Project description:Venous thromboembolism is a significant cause of mortality1, yet its genetic determinants are incompletely defined. We performed a discovery genome-wide association study in the Million Veteran Program and UK Biobank, with testing of approximately 13 million DNA sequence variants for association with venous thromboembolism (26,066 cases and 624,053 controls) and meta-analyzed both studies, followed by independent replication with up to 17,672 venous thromboembolism cases and 167,295 controls.

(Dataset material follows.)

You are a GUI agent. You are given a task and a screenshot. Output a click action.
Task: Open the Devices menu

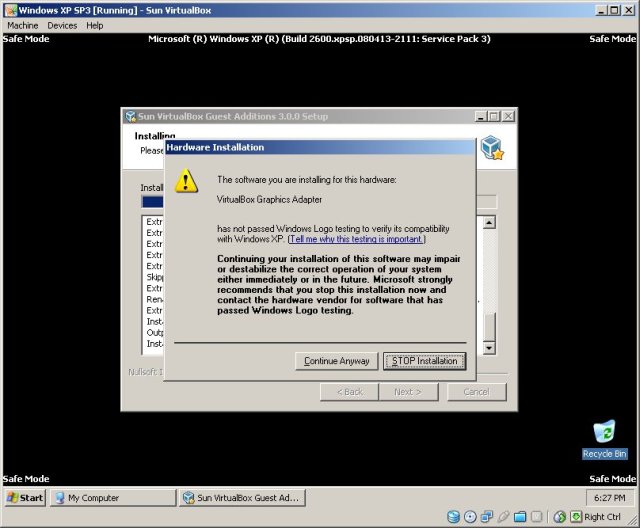click(x=62, y=25)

We identified 22 previously unknown loci, bringing the total number of venous thromboembolism-associated loci to 33, and subsequently fine-mapped these associations. We developed a genome-wide polygenic risk score for venous thromboembolism that identifies 5% of the population at an equivalent incident venous thromboembolism risk to carriers of the established factor V Leiden p.R506Q and prothrombin G20210A mutations. Our data provide mechanistic insights into the genetic epidemiology of venous thromboembolism and suggest a greater overlap among venous and arterial cardiovascular disease than previously thought.